Bolstered by that study, county officials went forward with the two-phase well project at a cost of around $2.6 million, made up of about $1.8 million in USDA loans and a grant component of $835,000.
With two wells now constructed, there is some grant money left — about $375,000.
For a USDA loan/grant package, all loan funds must be spent first before grant money is expended, West explained. He said the current contractor could design and permit the project, or the county could pursue other contractors. There is a time crunch: the remaining funds have to be spent by Sept. 1.
West said the county has two options on how to spend the money, as the remaining funds have to fit in with the scope of the project. The county can construct and develop a well near the Hobbton tank on U.S. 701 North, or install water transmission lines to connect the northern part of District 2, north of N.C. 24, to the southern part of the district south of N.C. 24.
The latter would allow the county not only to supplement Dunn water purchases, but those from Clinton as well, while preparing for future growth. West said that was Dewberry’s recommendation.
The project would consist of approximately 3,600 linear feet of 12-inch water main on Old Warsaw Road, approximately 6,100 linear feet of 8-inch water main on Matthis Road and roughly 5,900 linear feet of 12-inch water main along Moltonville Road. The line from N.C. 24 to Moltonville would connect at Rowan and Beaman Woods roads to provide a link to the south.
“We believe that provides the county with the best available option to maximize the use of these funds,” West said, noting production wells are a bit more risky. “It would provide a reliable water quality and supply to District 2 south, help the county reduce operating costs and serve as a baby step to provide additional supply to the southern districts.”
For many years, Sampson has purchased its water from area municipalities, with the majority being supplied by the cities of Dunn and Clinton. Those purchases are not expected to halt altogether for the time being, and Cannady has expressed the need for diversification with the first round of wells.
The county currently purchases surface water from Dunn, and groundwater from Clinton, Roseboro, Turkey and Garland. In 2013, Sampson bought more than 1,030,000 gallons daily, most of it from Dunn.
Cannady said the county wants savings, but does not want to cut anyone out or “burn bridges.” Just as much as Sampson depends on Dunn for water, Dunn budgets $45,000 per month from Sampson water sales alone.
With 50 percent of those purchases able to be eliminated, the county looks to save about $270,000 annually. And that number could continue to grow.
“If wellheads can continue to be developed, the idea would be to offset those purchases and become independent,” West remarked. “I think it would be way down the road (before Sampson can sell water) — many more phases of well development — but Sampson County is sitting on a huge well water resource.
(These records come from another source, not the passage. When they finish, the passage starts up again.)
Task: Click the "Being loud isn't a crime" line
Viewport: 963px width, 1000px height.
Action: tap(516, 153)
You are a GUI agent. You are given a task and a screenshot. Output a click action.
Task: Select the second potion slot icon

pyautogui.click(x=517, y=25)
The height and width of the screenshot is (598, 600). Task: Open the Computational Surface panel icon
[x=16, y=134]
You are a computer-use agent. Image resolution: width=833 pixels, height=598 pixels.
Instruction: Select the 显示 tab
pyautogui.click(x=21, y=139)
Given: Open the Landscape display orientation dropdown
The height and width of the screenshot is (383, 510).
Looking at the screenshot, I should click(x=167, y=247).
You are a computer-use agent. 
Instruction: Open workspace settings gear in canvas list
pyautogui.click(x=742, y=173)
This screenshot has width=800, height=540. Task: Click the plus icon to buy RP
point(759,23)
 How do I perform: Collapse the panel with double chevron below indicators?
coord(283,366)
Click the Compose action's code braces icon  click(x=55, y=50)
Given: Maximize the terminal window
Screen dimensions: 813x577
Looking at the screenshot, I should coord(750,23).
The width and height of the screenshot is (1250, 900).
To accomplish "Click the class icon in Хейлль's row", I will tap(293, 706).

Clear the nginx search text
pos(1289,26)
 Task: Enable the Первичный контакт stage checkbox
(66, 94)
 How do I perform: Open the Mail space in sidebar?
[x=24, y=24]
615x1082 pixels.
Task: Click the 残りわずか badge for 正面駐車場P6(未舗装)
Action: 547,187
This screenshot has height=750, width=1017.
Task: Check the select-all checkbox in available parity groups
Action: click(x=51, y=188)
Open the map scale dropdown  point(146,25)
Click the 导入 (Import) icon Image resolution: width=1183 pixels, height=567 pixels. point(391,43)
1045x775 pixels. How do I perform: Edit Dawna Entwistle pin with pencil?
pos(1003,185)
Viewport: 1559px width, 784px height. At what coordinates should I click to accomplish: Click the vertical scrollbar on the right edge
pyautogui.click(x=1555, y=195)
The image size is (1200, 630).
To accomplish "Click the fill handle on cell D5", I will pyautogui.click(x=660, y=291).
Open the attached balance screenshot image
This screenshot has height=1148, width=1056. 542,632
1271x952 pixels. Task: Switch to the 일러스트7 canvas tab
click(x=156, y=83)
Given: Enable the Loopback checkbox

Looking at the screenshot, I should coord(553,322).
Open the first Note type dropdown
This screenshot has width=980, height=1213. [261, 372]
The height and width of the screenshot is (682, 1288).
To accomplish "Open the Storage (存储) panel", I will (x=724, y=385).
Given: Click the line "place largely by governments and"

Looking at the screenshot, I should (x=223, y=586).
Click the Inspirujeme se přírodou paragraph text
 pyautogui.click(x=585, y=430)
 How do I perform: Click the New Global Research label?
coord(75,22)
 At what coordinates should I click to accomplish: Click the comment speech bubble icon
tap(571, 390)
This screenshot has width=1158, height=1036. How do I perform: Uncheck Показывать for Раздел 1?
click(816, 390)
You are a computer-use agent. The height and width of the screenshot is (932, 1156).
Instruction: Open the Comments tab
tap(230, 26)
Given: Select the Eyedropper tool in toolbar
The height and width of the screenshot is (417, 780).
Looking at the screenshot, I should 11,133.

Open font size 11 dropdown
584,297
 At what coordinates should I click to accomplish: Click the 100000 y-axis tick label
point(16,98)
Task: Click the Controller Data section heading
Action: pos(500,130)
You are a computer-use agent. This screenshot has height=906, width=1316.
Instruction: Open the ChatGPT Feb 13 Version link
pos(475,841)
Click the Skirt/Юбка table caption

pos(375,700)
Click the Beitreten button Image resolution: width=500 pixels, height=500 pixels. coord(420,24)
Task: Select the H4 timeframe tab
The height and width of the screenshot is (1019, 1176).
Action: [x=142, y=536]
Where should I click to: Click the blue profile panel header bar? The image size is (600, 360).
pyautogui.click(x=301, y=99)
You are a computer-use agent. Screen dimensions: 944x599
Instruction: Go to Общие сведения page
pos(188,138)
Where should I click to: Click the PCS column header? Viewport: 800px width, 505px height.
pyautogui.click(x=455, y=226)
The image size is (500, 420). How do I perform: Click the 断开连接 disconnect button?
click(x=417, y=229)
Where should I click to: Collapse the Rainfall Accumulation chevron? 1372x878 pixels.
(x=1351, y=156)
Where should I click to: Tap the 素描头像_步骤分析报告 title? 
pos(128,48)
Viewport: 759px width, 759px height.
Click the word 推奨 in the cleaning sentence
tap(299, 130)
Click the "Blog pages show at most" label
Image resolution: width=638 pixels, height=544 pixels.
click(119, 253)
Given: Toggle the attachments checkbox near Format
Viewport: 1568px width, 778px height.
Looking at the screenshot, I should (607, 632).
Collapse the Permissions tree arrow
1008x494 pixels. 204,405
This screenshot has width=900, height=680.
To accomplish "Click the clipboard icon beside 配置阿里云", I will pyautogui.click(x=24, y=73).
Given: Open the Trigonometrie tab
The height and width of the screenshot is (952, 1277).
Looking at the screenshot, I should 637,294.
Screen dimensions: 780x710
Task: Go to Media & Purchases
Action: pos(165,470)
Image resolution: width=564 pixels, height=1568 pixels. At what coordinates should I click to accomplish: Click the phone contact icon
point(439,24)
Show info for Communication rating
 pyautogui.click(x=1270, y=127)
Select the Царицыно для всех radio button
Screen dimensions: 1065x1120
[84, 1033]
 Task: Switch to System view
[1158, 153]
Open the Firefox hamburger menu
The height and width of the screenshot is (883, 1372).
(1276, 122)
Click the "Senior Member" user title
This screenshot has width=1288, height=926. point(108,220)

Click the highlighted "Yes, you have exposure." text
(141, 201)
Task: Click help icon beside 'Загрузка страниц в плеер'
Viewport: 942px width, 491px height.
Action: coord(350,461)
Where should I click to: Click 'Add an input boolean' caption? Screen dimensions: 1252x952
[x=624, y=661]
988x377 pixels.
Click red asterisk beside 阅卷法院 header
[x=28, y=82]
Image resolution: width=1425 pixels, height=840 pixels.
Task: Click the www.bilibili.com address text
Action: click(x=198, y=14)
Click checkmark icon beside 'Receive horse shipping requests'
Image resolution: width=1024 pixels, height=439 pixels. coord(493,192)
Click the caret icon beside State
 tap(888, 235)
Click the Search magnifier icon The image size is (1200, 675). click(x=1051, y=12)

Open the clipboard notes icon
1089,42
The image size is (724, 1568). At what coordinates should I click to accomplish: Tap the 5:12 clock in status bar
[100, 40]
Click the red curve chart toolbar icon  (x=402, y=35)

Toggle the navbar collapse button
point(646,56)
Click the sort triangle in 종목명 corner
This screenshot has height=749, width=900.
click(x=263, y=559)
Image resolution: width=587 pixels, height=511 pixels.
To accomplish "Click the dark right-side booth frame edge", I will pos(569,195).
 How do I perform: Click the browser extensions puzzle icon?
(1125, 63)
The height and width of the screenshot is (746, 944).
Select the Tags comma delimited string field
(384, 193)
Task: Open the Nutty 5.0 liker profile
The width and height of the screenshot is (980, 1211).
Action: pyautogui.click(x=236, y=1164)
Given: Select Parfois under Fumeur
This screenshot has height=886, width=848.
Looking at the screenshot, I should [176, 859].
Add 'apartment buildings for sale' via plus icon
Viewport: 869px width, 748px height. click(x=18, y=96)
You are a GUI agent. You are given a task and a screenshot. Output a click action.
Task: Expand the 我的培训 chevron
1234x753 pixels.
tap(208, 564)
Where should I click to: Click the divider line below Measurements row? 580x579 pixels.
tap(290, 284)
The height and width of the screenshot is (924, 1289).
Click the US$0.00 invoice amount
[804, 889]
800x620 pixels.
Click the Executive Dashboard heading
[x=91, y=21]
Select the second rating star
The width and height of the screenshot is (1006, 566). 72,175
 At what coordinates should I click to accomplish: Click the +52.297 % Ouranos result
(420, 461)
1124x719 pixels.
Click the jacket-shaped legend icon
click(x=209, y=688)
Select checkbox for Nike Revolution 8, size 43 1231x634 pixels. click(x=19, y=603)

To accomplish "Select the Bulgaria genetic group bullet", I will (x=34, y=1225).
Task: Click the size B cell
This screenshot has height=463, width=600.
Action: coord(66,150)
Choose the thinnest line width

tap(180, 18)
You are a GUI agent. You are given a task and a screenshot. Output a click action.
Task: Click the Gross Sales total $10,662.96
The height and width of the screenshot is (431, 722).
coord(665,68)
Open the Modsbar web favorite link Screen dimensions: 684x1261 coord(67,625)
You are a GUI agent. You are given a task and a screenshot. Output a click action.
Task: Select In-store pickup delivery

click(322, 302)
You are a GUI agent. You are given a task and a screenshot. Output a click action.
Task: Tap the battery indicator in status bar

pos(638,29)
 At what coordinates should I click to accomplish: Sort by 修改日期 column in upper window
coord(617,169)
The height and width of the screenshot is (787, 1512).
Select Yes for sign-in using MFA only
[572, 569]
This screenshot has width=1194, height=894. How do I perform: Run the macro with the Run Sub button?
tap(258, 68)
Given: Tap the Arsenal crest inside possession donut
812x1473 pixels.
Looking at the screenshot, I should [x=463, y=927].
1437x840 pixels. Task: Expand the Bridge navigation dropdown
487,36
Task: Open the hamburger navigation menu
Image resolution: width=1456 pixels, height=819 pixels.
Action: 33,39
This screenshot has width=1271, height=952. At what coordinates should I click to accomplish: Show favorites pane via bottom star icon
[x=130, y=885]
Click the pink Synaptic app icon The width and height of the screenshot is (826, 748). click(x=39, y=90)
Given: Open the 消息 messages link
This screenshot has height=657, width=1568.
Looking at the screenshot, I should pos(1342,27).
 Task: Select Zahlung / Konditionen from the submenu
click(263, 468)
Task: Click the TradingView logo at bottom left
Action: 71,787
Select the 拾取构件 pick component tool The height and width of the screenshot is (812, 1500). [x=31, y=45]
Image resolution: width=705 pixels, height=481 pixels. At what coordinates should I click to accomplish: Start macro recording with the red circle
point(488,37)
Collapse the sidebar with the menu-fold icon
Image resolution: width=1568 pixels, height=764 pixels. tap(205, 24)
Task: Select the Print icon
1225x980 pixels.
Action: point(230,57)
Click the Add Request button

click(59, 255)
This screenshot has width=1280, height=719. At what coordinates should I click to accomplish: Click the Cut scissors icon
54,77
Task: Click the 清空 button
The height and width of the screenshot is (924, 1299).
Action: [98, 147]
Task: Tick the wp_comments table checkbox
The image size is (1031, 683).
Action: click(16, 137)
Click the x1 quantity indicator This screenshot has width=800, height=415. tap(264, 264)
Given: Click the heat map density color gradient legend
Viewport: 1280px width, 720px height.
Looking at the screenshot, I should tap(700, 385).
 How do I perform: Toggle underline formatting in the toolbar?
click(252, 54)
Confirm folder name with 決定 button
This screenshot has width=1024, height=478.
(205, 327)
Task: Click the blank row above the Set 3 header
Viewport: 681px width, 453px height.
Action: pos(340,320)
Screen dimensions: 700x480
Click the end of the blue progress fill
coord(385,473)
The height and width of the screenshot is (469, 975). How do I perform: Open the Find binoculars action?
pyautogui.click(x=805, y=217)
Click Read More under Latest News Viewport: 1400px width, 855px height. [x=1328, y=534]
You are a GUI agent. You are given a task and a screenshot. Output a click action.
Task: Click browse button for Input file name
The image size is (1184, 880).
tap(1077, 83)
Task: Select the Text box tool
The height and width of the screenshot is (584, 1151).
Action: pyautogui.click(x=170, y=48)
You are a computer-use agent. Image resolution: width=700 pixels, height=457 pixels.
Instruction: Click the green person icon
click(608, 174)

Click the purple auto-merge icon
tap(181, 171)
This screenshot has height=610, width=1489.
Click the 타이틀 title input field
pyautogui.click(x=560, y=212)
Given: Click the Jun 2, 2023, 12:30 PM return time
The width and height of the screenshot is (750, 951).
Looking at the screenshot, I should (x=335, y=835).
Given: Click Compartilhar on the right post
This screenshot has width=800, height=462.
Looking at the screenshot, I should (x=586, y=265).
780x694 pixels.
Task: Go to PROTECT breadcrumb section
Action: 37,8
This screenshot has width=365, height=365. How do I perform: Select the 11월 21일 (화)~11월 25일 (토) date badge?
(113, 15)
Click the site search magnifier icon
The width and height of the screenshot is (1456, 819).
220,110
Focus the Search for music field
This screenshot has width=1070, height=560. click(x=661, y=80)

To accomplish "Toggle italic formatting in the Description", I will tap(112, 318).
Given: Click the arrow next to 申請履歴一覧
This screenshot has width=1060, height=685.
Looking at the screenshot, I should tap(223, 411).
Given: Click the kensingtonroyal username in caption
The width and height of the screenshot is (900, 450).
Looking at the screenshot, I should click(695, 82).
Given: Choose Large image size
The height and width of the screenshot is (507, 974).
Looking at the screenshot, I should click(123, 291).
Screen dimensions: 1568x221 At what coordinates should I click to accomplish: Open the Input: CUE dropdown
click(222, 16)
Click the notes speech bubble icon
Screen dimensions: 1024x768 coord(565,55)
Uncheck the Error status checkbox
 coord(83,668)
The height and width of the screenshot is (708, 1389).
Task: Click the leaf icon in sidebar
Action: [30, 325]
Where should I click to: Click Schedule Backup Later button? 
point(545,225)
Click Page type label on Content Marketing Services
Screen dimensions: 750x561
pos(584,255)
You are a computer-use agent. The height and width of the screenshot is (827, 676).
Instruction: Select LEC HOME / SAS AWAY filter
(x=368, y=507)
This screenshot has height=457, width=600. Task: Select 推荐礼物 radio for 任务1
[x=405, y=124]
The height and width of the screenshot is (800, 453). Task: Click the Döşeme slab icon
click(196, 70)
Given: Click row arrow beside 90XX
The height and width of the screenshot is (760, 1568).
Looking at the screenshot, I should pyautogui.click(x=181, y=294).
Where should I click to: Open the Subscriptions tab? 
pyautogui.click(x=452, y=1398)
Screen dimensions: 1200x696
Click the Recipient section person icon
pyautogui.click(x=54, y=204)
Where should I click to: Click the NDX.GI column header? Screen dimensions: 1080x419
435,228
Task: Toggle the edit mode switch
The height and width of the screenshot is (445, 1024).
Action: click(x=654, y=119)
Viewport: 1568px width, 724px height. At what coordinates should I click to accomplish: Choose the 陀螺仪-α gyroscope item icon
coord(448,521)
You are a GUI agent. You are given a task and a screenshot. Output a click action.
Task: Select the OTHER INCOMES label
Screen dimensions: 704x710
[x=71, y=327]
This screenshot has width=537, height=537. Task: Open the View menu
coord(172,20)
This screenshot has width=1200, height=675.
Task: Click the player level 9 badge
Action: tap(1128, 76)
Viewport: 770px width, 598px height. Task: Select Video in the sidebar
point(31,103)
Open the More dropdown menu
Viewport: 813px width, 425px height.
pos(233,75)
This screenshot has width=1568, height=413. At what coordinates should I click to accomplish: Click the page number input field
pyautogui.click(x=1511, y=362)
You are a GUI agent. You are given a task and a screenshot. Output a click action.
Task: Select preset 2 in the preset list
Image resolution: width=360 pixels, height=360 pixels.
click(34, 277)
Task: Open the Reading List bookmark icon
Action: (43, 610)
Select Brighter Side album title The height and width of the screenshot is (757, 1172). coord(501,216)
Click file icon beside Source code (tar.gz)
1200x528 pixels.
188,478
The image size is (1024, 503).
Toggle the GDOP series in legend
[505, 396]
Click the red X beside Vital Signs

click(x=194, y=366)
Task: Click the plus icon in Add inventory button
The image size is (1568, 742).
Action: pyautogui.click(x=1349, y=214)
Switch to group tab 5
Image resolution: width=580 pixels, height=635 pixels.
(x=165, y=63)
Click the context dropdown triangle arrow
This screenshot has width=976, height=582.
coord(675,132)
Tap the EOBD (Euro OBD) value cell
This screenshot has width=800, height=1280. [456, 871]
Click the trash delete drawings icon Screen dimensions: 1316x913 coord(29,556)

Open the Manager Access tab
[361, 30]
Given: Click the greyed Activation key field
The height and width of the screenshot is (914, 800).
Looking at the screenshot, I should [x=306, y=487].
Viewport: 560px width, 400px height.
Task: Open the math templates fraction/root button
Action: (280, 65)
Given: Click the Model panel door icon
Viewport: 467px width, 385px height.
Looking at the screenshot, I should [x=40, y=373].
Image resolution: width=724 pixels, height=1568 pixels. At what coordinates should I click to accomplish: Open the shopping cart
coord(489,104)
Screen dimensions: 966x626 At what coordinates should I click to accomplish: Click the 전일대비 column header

Down the road I think that can be an option.”
Commissioner Albert Kirby said the groundwater resource that lies beneath Sampson’s surface is like “crude oil,” and said he looked forward to the day where that might be utilized toward easing the tax burden for the county’s citizens.
“The idea that we’re actually doing our own now, I feel like we’ve made a big step,” said Kirby, who lauded Cannady and Dewberry. Commissioners Harry Parker, Billy Lockamy and Jarvis McLamb echoed those sentiments. McLamb also credited the foresight of commissioners in moving forward with the project years ago.
Cannady also praised the board for their vision, and said this was just the beginning.
“You’ll probably get tired of me coming to you and asking for more wells,” Cannady remarked.